EXCERPTED TEXT:
>> Begin
On the Multi Commodity Exchange (MCX), gold futures for December delivery appreciated by ₹ 791, or 0.66 %, to ₹ 1,21,313 per 10 grams from the previous close of ₹ 1,20,522 per 10 grams.

The February 2026 contract appreciated by ₹ 909, or 0.75 %, to ₹ 1,22,747 per 10 grams. It had settled at ₹ 1,21,838 per 10 grams on Wednesday.

Silver futures moved in tandem, with the December contract rallying by ₹ 1,251, or 0.85 %, to ₹ 1,48,572 per kilogram against the previous close of ₹ 1,47,321 per kg.

The March 2026 contract bounced by ₹ 1,578, or 1.06 %, to ₹ 1,50,677 per kg as compared with Wednesday's closing of ₹ 1,49,099 per kilogram on the commodities bourse.

The commodities exchange remained closed in the morning session on Wednesday on account of Guru Nanak Dev Jayanti but resumed trading in the evening session.

The dollar index, which gauges the greenback's strength against a basket of six currencies, fell 0.29 % to 99.91, making bullion more attractive for investors of other currencies.

In the international markets, Comex gold futures advanced by 1 % to $ 4,024.37 per ounce, reclaiming the $ 4,000 level, while silver futures rose by $ 1.20 % to $ 48.60 an ounce.

"Gold prices rose to $ 4,024 per ounce as investors weighed US jobs data and interest rate outlook. Persistent risk-off sentiment and inflation concerns may support prices, though firm economic data may limit upside," brokerage firm Kotak Securities said.

Jigar Trivedi, Senior Research Analyst at Reliance Securities, said, "The private payrolls and ISM Services PMI have reinforced expectations that there is little room for additional rate cuts, with inflation still above target and the government shutdown delaying key labour data".
>> End
GIVEN INFORMATION:
>> Begin
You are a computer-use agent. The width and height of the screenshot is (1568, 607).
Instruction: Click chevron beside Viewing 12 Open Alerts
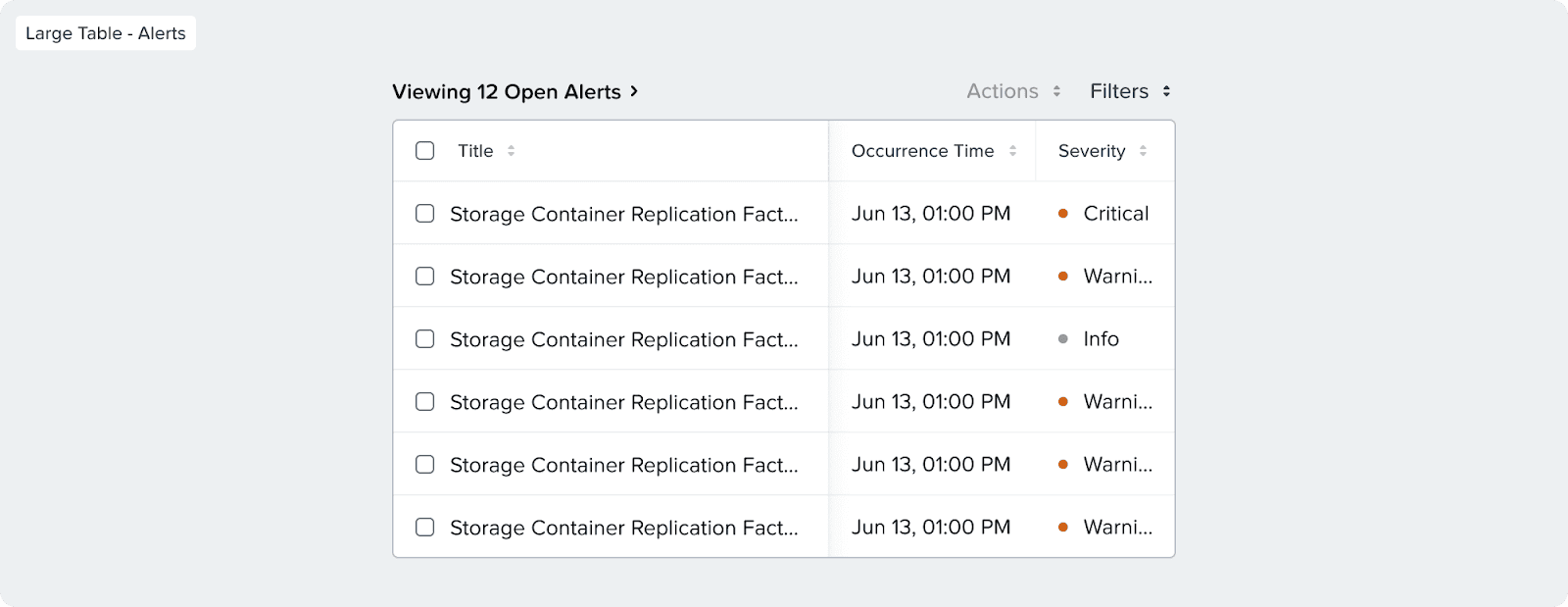point(634,91)
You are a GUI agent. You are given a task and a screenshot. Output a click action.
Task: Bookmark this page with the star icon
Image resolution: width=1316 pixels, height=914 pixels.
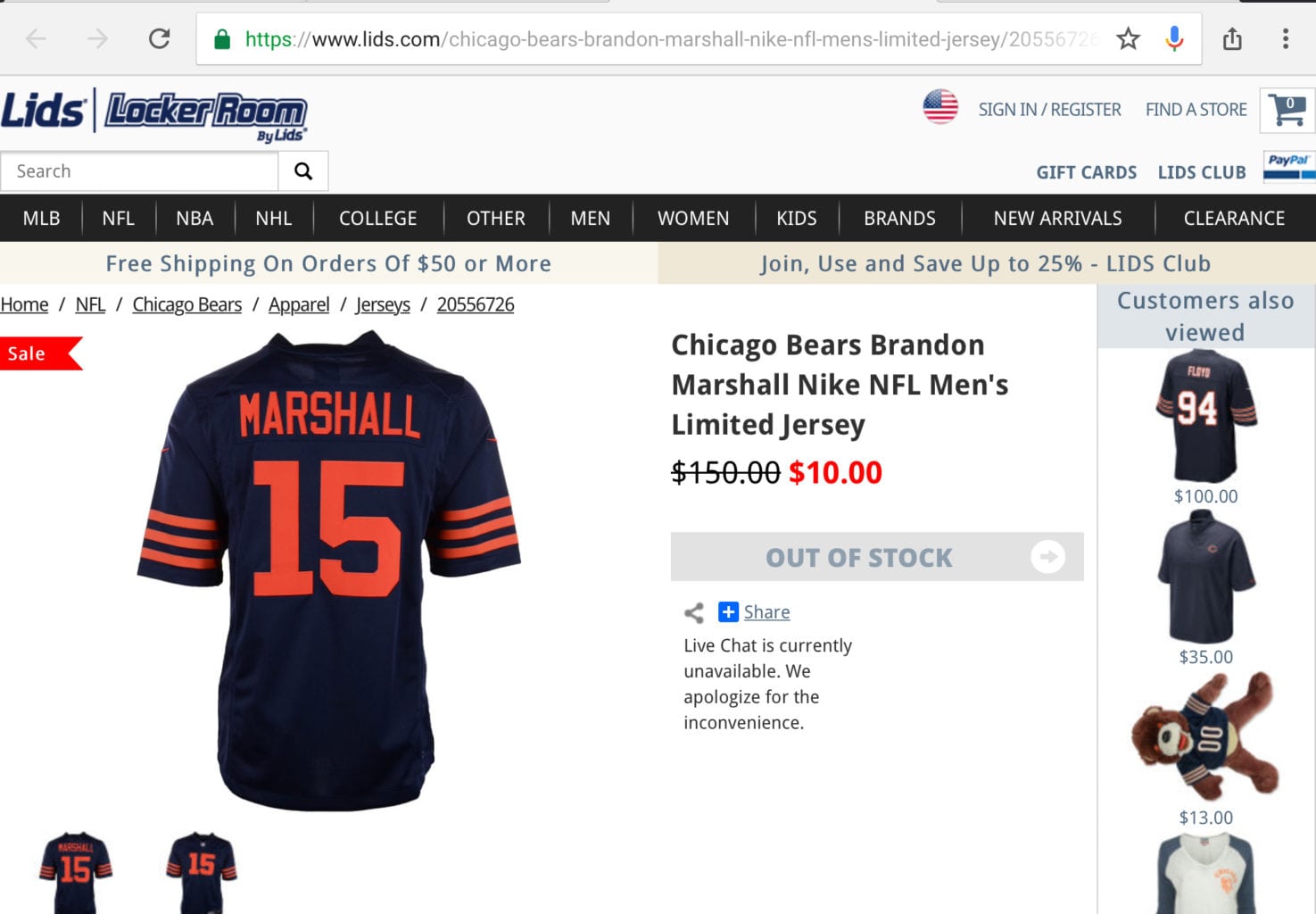(1128, 38)
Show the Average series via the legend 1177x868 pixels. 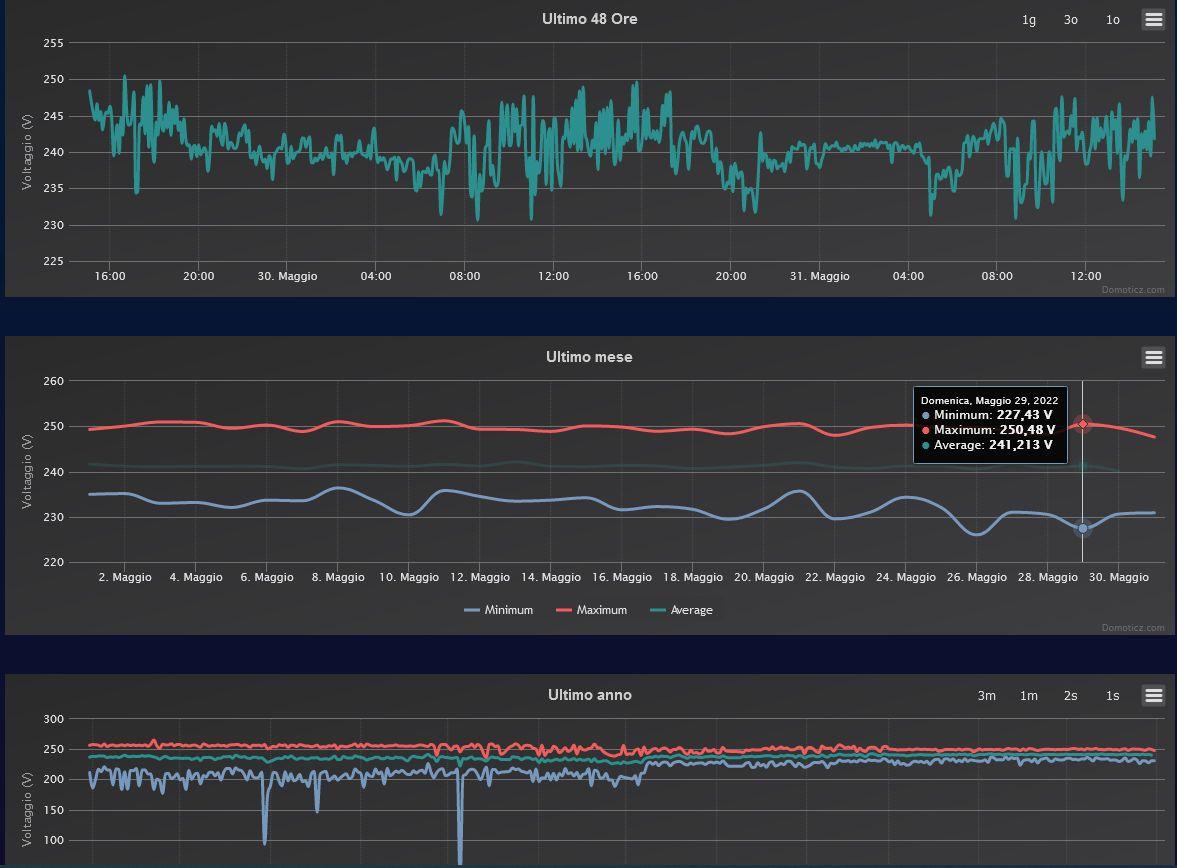tap(681, 610)
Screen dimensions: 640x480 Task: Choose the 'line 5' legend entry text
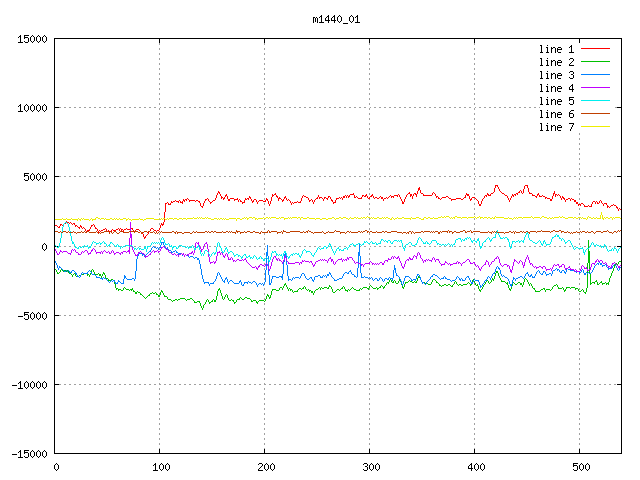(556, 101)
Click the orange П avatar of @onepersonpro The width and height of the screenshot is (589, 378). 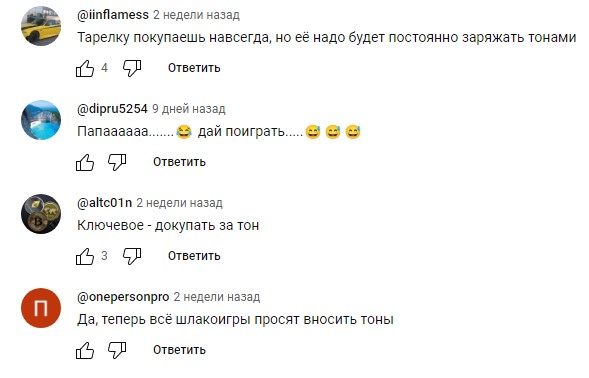pos(41,308)
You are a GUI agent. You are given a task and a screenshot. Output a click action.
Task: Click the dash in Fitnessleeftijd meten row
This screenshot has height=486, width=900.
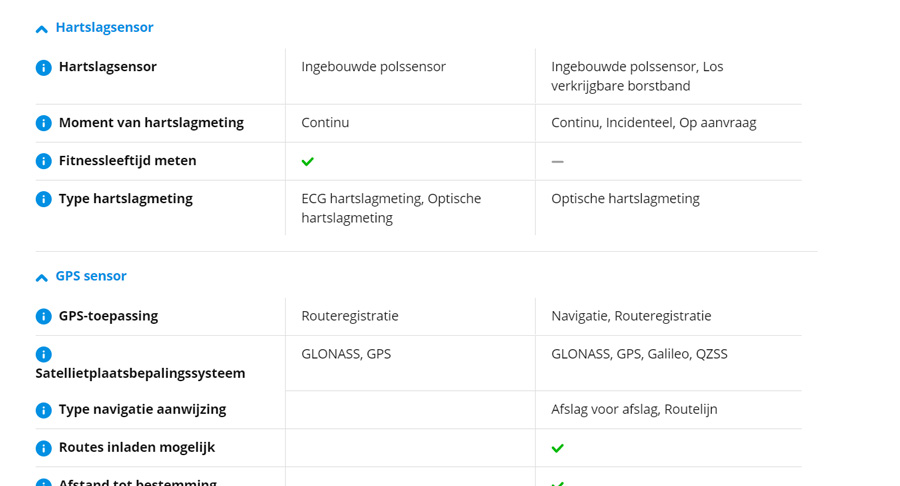click(x=558, y=161)

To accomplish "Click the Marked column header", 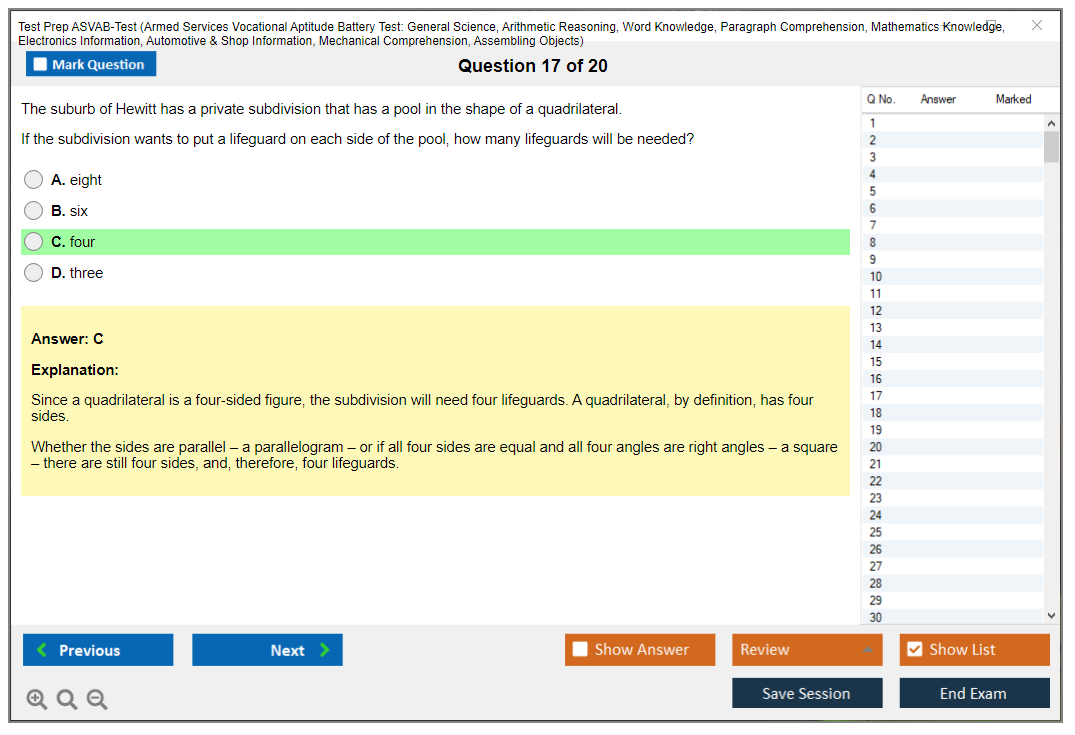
>> End
TASKS FOR THIS EXERCISE:
(A) Which MCX futures contracts does the gold and silver market report cover? List each one with the price it reached.
(B) According to the gold and silver market report, why was the commodities exchange closed in the morning session on Wednesday?
The lines have no connection to the gold and silver market report.

THE SOLUTIONS:
(A)
- Gold, December delivery: ₹ 1,21,313 per 10 grams
- Gold, February 2026 contract: ₹ 1,22,747 per 10 grams
- Silver, December contract: ₹ 1,48,572 per kilogram
- Silver, March 2026 contract: ₹ 1,50,677 per kg

(B) It was closed on account of Guru Nanak Dev Jayanti.